[[ Supplied data open ]]
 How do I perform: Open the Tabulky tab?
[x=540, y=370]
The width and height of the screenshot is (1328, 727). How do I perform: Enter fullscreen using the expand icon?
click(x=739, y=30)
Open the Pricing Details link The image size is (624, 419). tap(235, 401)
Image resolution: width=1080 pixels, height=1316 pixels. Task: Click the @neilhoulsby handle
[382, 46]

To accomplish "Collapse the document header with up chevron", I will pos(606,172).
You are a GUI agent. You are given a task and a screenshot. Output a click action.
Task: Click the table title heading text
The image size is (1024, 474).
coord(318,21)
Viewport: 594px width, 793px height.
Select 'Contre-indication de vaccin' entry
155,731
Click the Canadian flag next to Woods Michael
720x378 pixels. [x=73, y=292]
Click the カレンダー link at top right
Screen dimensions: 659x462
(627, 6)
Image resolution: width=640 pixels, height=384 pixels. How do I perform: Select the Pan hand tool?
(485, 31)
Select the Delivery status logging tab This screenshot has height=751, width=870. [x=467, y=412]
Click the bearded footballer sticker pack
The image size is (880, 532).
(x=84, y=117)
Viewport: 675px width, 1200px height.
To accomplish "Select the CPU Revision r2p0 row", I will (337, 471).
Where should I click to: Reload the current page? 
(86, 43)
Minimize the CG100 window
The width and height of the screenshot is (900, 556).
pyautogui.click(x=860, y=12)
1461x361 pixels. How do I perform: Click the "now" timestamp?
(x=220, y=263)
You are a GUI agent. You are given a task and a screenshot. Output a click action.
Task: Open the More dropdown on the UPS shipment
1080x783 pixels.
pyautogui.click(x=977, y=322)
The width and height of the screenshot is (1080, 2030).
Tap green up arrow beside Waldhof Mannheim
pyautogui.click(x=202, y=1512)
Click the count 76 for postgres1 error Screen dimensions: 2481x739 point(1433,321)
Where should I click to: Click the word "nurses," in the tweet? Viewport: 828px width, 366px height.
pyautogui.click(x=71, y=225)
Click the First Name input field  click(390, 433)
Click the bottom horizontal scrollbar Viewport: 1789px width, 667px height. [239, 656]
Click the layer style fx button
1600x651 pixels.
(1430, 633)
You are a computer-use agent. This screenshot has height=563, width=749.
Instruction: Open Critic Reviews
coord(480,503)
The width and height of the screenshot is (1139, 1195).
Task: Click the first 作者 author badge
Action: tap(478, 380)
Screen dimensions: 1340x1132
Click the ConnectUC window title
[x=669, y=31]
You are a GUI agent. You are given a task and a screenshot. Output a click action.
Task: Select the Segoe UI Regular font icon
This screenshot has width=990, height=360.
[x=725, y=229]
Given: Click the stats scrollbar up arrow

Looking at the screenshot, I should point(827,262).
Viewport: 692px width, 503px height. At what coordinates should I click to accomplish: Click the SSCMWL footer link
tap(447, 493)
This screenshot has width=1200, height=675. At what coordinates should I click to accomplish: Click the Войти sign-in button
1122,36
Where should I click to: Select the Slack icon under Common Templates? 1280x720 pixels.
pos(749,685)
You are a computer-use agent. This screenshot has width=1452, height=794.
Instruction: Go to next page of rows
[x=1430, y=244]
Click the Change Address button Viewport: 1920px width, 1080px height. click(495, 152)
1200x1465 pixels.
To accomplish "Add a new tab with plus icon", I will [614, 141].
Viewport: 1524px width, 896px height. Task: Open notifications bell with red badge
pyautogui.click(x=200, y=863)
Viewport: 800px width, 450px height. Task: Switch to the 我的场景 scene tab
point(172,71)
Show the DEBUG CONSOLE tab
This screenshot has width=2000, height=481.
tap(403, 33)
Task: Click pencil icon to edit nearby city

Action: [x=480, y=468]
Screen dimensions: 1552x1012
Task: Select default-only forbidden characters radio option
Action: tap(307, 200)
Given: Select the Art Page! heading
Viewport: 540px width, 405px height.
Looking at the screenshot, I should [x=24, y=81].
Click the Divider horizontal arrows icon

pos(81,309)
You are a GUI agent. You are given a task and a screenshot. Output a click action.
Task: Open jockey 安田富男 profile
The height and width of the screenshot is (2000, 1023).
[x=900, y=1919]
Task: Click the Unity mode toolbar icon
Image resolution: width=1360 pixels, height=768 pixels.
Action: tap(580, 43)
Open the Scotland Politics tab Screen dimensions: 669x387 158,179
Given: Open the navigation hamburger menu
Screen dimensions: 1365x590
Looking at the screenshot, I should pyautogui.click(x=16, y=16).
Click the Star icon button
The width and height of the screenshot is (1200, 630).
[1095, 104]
[[ Supplied data closed ]]
Reproduce the records above exactly, character for character.

 How do I perform: Open the Tabulky tab?
[x=540, y=370]
The width and height of the screenshot is (1328, 727). How do I perform: Enter fullscreen using the expand icon?
click(x=739, y=30)
Open the Pricing Details link The image size is (624, 419). tap(235, 401)
Image resolution: width=1080 pixels, height=1316 pixels. Task: Click the @neilhoulsby handle
[382, 46]

To accomplish "Collapse the document header with up chevron", I will pos(606,172).
You are a GUI agent. You are given a task and a screenshot. Output a click action.
Task: Click the table title heading text
The image size is (1024, 474).
coord(318,21)
Viewport: 594px width, 793px height.
Select 'Contre-indication de vaccin' entry
155,731
Click the Canadian flag next to Woods Michael
720x378 pixels. [x=73, y=292]
Click the カレンダー link at top right
Screen dimensions: 659x462
(627, 6)
Image resolution: width=640 pixels, height=384 pixels. How do I perform: Select the Pan hand tool?
(485, 31)
Select the Delivery status logging tab This screenshot has height=751, width=870. [x=467, y=412]
Click the bearded footballer sticker pack
The image size is (880, 532).
(x=84, y=117)
Viewport: 675px width, 1200px height.
To accomplish "Select the CPU Revision r2p0 row", I will (337, 471).
Where should I click to: Reload the current page? 
(86, 43)
Minimize the CG100 window
The width and height of the screenshot is (900, 556).
pyautogui.click(x=860, y=12)
1461x361 pixels. How do I perform: Click the "now" timestamp?
(x=220, y=263)
You are a GUI agent. You are given a task and a screenshot. Output a click action.
Task: Open the More dropdown on the UPS shipment
1080x783 pixels.
pyautogui.click(x=977, y=322)
The width and height of the screenshot is (1080, 2030).
Tap green up arrow beside Waldhof Mannheim
pyautogui.click(x=202, y=1512)
Click the count 76 for postgres1 error Screen dimensions: 2481x739 point(1433,321)
Where should I click to: Click the word "nurses," in the tweet? Viewport: 828px width, 366px height.
pyautogui.click(x=71, y=225)
Click the First Name input field  click(390, 433)
Click the bottom horizontal scrollbar Viewport: 1789px width, 667px height. [239, 656]
Click the layer style fx button
1600x651 pixels.
(1430, 633)
You are a computer-use agent. This screenshot has height=563, width=749.
Instruction: Open Critic Reviews
coord(480,503)
The width and height of the screenshot is (1139, 1195).
Task: Click the first 作者 author badge
Action: tap(478, 380)
Screen dimensions: 1340x1132
Click the ConnectUC window title
[x=669, y=31]
You are a GUI agent. You are given a task and a screenshot. Output a click action.
Task: Select the Segoe UI Regular font icon
This screenshot has width=990, height=360.
[x=725, y=229]
Given: Click the stats scrollbar up arrow

Looking at the screenshot, I should point(827,262).
Viewport: 692px width, 503px height. At what coordinates should I click to accomplish: Click the SSCMWL footer link
tap(447, 493)
This screenshot has width=1200, height=675. At what coordinates should I click to accomplish: Click the Войти sign-in button
1122,36
Where should I click to: Select the Slack icon under Common Templates? 1280x720 pixels.
pos(749,685)
You are a computer-use agent. This screenshot has width=1452, height=794.
Instruction: Go to next page of rows
[x=1430, y=244]
Click the Change Address button Viewport: 1920px width, 1080px height. click(495, 152)
1200x1465 pixels.
To accomplish "Add a new tab with plus icon", I will [614, 141].
Viewport: 1524px width, 896px height. Task: Open notifications bell with red badge
pyautogui.click(x=200, y=863)
Viewport: 800px width, 450px height. Task: Switch to the 我的场景 scene tab
point(172,71)
Show the DEBUG CONSOLE tab
This screenshot has width=2000, height=481.
tap(403, 33)
Task: Click pencil icon to edit nearby city

Action: [x=480, y=468]
Screen dimensions: 1552x1012
Task: Select default-only forbidden characters radio option
Action: tap(307, 200)
Given: Select the Art Page! heading
Viewport: 540px width, 405px height.
Looking at the screenshot, I should [x=24, y=81].
Click the Divider horizontal arrows icon

pos(81,309)
You are a GUI agent. You are given a task and a screenshot. Output a click action.
Task: Open jockey 安田富男 profile
The height and width of the screenshot is (2000, 1023).
[x=900, y=1919]
Task: Click the Unity mode toolbar icon
Image resolution: width=1360 pixels, height=768 pixels.
Action: tap(580, 43)
Open the Scotland Politics tab Screen dimensions: 669x387 158,179
Given: Open the navigation hamburger menu
Screen dimensions: 1365x590
Looking at the screenshot, I should pyautogui.click(x=16, y=16).
Click the Star icon button
The width and height of the screenshot is (1200, 630).
[1095, 104]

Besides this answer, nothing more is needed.